«Com os mesmos argumentos, alegaram em abono da pretensão, além de José
Régio, que aqui toma relevância pela figura que já era, o professor adjunto da
Direcção Escolar do Distrito e o chefe dos contínuos do Liceu, também ele
Carrapiço (faleceu há poucos meses, jdact), o mesmo a que o Régio tinha
aludido. Foi o Florindo Madeira, advogado, meu amigo e condiscípulo no liceu que,
ao saber deste trabalho, teve a camaradagem de me enviar o processo da senhora
Carrapiço. Encontrara-o no espólio do cartório do pai.
Os grandes Grupos, Empresas, as Sociedades, nacionais, transnacionais,
Companhias de comércio e de serviços anunciam com felicidade alastrarem-se mais
ou menos espectacularmente por tantas lojas assim e assim, mais isto e mais
aquilo, propaganda por diversos locais do país. Loja Galp, Loja PT, Loja Postal,
Loja Modalfa, Lojas do BPA - potencial de acções, de Bolsas e corretagem.
Lojas, até, do Povo, do Cidadão, do condomínio, com gestores profissionais de
carreira e acolhimento político, sectários, um luxo verificatório que se
levanta a confrontar-se em negócios com o Estado. Por detrás os lobbies.

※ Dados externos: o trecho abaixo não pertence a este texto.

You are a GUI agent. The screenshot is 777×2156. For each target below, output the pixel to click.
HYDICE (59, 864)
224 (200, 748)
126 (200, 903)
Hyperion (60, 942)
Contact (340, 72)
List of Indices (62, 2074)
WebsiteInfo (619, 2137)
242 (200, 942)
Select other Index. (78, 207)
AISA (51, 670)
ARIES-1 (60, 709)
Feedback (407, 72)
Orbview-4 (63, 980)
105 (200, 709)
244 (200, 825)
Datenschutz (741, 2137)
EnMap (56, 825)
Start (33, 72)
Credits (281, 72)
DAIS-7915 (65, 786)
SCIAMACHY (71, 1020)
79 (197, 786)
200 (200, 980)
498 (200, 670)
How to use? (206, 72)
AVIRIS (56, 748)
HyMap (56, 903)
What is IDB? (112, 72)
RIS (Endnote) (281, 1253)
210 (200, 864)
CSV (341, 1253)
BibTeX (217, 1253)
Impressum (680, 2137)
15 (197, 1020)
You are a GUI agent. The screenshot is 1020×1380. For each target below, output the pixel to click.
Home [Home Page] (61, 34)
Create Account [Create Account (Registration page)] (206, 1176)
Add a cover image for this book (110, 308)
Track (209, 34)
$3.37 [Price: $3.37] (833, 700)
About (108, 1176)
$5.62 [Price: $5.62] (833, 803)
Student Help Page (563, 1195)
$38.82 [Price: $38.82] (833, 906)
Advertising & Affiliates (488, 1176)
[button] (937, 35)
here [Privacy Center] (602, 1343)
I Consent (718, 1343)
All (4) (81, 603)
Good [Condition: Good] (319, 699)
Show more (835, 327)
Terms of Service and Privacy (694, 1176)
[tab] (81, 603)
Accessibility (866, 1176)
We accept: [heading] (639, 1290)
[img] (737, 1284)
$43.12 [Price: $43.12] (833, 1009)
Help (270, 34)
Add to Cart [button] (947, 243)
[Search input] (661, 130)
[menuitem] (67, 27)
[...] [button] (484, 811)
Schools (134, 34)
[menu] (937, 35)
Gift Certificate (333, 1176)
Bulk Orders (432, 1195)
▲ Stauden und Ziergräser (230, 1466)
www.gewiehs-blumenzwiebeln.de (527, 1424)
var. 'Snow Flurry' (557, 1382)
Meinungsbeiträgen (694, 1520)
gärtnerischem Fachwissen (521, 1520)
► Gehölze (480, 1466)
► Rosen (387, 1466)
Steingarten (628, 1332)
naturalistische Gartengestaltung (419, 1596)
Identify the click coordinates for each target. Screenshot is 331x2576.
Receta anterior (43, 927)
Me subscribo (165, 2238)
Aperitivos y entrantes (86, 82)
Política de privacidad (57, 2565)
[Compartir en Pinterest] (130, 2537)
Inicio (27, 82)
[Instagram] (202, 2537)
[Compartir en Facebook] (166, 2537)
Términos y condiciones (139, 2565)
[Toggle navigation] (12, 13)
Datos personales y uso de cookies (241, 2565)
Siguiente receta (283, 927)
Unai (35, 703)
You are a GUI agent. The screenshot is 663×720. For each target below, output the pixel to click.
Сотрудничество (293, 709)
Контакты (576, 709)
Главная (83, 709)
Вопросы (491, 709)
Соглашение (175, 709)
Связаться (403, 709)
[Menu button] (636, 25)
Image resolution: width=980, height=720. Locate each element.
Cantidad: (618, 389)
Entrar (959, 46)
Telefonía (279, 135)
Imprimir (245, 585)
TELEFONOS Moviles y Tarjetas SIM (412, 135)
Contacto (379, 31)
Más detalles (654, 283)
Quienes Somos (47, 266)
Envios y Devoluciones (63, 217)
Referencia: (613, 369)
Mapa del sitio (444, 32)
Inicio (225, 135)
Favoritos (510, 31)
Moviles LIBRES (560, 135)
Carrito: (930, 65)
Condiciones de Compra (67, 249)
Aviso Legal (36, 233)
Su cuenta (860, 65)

Foi a História que os criou, quer dizer, o imprevisto dos tempos, à
escala da vertente endinheirada que ela sempre trouxe em si, com mais ou com
menos arrojo dos homens, ao longo do trabalho e de urdiduras, mas ao longo,
também, da invenção, das descobertas da Ciência, das aplicações da Ciência, com
vário risco, competição e riqueza. o actual desígnio dito globalização, dentro
de cujo ímpeto e aceleração se comprime a geografia dos continentes, se
organiza a tolerância das culturas entre si, se aplica a electrónica e o falar
da informática, tudo por força económica dos mercados da riqueza e das pobrezas
que a segunda Guerra Mundial deixou de engenho e perspicácia aos blocos dela
ganhadores e a ‘guerra fria’ temperou, justifica-me o tom irrecuperável da loja
que me educou, provinciano. A História traz proveito à custa de prejuízos. Fica
sempre por detrás uma doutrina. Entrecruzam-se sem clara distinção objectiva os
conceitos da Cultura com preconceitos, esquecimentos renováveis, habituações
colectivas, e do que fica a marcar Civilização produzem-se mentalidades. São as
condutas da utilidade: dos factos, dos tempos, do movimento. A História as vai
tragando, a História as faz e desfaz, não se pode ir contra ela, pelo menos eu
não vou. Fui mau aluno de Historia, ainda sou, tenho dela mais sentimento, que
é saber do circunscrito, só se vê o que está próximo, do que a verdade
distinta, já não digo a do passado, mas da que virá no futuro. A História, por
substância, é dinâmica, inovadora, imprevisível, fugar, perturbadora das almas
conservadoras.
Quem há que, por exemplo, depois dos ajustes sociais e laborais sob que
se expandiu e acabou por se acomodar, possa negar o progresso sucessório da
Revolução Industrial? Ou da Renascença. Ou dos Descobrimentos portugueses. O
sentido mais concreto da aplicação das ideias vem de Aristóteles, que as concluiu
serem activas, operativas e úteis, como útil foi para elas a experiência do
real. Quem se lembra do Defoe?, o que escreveu Robinson Crusoe, fantasia para a compleição do retorno. Não me
admira que no século XXI proliferem piercings
e tatuagens. Isaac Newton, passados que já são três séculos, permitiu-nos
termos espaço confiante para os satélites, cosmonaves, telemóveis. Passámos à
electrónica com que todos os dias fruímos os aparelhos dela, já se brinca em
qualquer lado a emitir mensagens, com telemóveis, um animismo mecânico de
excesso infantilizante, supérfluo com rendimento, pelo que são instaladas as
lojas TMN. Nem os sábios viram um electrão! Quanto mais nós, gente vulgar
incapaz de meditar no mistério da energia, a sublime matéria. De cada vez que
os efeitos úteis se desfrutam com rotina, as coisas se desenvolvem e ao mesmo
tempo se perdem na indiferença, já não tanto para com elas, muito mais para com
a essência que as sustém ou justifica. Será talvez por isso que a Poesia quase
não é procurada nas livrarias. Será talvez por isso que há menos padres e há
mais seitas e mais astrólogos. Será talvez por isso (vulgaridade?) (habituação
ou semântica?) que os supermercados passaram a dizer-se Lojas, alguns chamam-se
Foruns». In Garcia de Castro, Loja, Contra-loja e Armazém, Tribuna Livre,
Edições Colibri, 2011, ISBN 978-989-689-162-6.